Sorry to break it to you owns but your gonna want to avoid this thread and possibly the forum your gonna be so embarrassed that you actually picked Hunt to win. I can't even believe he beat Tuchsherer, cause honestly I even thought that scrub would beat Hunt.


----------



## Rauno (Nov 20, 2009)

Toxic said:


> Sorry to break it to you owns but your gonna want to avoid this thread and possibly the forum your gonna be so embarrassed that you actually picked Hunt to win. I can't even believe he beat Tuchsherer, cause honestly I even thought that scrub would beat Hunt.


Imagine if Hunt somehow gets a flush KO.


----------



## UFC_OWNS (Jul 7, 2010)

Rauno said:


> Imagine if Hunt somehow gets a flush KO.


Imagine if ellenburger gets a KO, oh wait that already happened toxic:laugh:


----------



## Toxic (Mar 1, 2007)

UFC_OWNS said:


> Imagine if ellenburger gets a KO, oh wait that already happened toxic:laugh:


It did, and it happened in damn impressive fashion. Your still out of your mind thinking Hunt can win though. Hunt is probably the worst HW signed to the UFC right now while Rothwell is still probably in the top 50%.


----------



## UFC_OWNS (Jul 7, 2010)

Toxic said:


> It did, and it happened in damn impressive fashion. Your still out of your mind thinking Hunt can win though. Hunt is probably the worst HW signed to the UFC right now while Rothwell is still probably in the top 50%.


nope and rothwell hasnt fought since 115


----------



## Toxic (Mar 1, 2007)

UFC_OWNS said:


> nope and rothwell hasnt fought since 115


And Hunt hasn't beat a credible opponent since 2005. 6 years since his last credible win and not a single credible win against a non striker. EVER. The guy is a chump, he has an iron chin and great heart, the guy is a warrior but he sucks. He is a horrible MMA fighter. Just because he fought some good fighers doesn't make him one.


----------



## UFC_OWNS (Jul 7, 2010)

Toxic said:


> And Hunt hasn't beat a credible opponent since 2005. 6 years since his last credible win and not a single credible win against a non striker. EVER. The guy is a chump, he has an iron chin and great heart, the guy is a warrior but he sucks. He is a horrible MMA fighter. Just because he fought some good fighers doesn't make him one.

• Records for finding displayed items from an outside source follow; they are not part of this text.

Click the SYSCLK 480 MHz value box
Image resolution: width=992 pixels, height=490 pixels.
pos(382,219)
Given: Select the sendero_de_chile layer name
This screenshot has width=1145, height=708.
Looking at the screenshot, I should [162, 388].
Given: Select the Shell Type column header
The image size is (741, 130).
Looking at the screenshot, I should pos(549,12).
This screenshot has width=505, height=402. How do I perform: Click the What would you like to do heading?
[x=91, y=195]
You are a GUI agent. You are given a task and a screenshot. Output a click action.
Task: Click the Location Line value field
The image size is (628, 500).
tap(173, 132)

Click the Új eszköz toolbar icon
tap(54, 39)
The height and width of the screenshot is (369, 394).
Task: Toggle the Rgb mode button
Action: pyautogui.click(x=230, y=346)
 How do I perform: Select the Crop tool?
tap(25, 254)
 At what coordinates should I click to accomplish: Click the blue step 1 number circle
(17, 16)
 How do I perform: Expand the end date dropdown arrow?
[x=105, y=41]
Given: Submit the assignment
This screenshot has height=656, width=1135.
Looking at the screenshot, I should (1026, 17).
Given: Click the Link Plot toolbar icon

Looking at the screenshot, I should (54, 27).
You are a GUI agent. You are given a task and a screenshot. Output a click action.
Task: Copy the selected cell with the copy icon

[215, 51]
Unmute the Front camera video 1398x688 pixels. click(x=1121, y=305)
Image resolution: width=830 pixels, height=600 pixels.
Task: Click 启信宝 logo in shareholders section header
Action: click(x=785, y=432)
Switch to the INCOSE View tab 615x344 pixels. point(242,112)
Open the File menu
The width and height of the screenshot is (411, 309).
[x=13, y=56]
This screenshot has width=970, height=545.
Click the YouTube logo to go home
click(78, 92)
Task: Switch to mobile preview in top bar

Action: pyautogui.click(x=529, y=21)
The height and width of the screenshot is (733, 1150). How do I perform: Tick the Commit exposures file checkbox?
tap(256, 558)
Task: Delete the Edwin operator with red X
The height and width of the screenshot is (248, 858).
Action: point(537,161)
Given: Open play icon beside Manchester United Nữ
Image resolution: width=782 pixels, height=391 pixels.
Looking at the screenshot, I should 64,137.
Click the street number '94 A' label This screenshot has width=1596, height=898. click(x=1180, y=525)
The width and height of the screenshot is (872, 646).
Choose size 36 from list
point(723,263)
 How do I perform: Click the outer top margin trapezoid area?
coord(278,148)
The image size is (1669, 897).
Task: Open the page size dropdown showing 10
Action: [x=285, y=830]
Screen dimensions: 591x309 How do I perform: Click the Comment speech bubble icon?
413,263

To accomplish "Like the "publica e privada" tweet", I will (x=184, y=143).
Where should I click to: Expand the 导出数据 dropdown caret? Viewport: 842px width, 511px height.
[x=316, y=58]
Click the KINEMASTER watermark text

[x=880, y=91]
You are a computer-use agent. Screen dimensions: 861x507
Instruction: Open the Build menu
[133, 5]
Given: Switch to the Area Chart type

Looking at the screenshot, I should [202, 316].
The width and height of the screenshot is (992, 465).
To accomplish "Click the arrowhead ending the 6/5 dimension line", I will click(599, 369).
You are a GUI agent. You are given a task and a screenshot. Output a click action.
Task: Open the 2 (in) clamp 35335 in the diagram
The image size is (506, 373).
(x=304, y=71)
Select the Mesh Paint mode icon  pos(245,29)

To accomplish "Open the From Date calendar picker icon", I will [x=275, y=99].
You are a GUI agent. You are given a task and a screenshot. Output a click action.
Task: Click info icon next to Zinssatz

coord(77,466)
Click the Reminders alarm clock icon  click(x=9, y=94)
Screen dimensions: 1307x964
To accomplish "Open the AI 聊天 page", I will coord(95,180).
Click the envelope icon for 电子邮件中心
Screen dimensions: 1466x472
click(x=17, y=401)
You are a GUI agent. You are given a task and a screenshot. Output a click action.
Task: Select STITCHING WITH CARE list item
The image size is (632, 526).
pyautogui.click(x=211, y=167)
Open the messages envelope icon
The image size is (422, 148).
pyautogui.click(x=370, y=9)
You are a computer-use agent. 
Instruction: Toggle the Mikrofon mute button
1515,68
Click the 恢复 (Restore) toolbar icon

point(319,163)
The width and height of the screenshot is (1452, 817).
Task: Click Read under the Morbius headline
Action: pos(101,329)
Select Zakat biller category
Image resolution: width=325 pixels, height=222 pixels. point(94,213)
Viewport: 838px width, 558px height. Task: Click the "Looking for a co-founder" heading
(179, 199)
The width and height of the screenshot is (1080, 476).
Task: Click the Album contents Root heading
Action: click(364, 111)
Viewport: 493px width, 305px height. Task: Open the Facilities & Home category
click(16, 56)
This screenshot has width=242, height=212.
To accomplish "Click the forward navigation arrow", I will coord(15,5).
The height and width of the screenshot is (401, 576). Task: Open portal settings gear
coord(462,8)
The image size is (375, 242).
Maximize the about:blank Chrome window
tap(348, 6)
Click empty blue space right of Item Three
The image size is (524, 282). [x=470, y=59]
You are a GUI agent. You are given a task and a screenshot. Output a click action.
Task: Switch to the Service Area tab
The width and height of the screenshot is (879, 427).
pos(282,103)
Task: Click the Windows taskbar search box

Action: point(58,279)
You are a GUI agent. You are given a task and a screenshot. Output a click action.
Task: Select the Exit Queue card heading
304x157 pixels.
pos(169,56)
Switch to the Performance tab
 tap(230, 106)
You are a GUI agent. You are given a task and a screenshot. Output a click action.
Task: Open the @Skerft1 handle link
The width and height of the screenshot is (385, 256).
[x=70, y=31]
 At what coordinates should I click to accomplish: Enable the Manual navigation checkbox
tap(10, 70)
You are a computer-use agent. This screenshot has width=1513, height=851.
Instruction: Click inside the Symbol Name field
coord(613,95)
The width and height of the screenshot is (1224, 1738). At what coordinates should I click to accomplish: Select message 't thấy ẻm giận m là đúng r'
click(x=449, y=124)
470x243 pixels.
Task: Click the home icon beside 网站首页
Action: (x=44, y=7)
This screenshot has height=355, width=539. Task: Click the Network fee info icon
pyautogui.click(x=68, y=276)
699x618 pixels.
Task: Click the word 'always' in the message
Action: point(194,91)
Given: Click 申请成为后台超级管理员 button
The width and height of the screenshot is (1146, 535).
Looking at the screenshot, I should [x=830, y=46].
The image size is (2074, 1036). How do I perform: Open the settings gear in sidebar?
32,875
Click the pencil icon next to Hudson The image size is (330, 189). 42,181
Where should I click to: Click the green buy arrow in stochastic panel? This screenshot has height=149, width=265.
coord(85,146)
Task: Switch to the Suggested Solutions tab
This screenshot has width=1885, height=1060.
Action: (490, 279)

He beat cro cop and wandy remember, he ha da good brawl with fedor remember, he KO'd the wrassler tushcherer who is trash but still a wrestler.


----------



## vandalian (Oct 14, 2006)

Showed pretty good takedown defence in that fight, too. If he can do that against Rothwell, he has a shot.


----------



## LL (Mar 12, 2011)

Did Ben Rothwell just proclaim himself as the Dark Lord?


----------



## UFC_OWNS (Jul 7, 2010)

hope we get to see a good brawl


----------



## Rusty (Apr 13, 2010)

TheLyotoLegion said:


> Did Ben Rothwell just proclaim himself as the Dark Lord?


That was ridiculous and hilarious. Not sure how he kept a straight face:laugh:


----------



## Toxic (Mar 1, 2007)

The last fight has left me wanting to recant my previous statement about Hunt being one of the worst in the UFC cause I don't want to lump him in with those last two.


----------



## joshua7789 (Apr 25, 2009)

Hoping Hunt pulls out the KO. As a big K1 fan, Im always gonna cheer for the guy that was at one time an elite kickboxer.


----------



## Blitzz (Apr 13, 2009)

Ill take Rothwell to finish Hunt. Hunt just really does not belong in the UFC.


----------



## LizaG (May 12, 2008)

If Hunt gets taken down, he's going down. Ben needs to get him on his back without taking too much punishment on the way in.


----------



## Toxic (Mar 1, 2007)

Here we go Rothwell here we go.....


----------



## LL (Mar 12, 2011)

LizaG said:


> *If Hunt gets taken down, he's going down.* Ben needs to get him on his back without taking too much punishment on the way in.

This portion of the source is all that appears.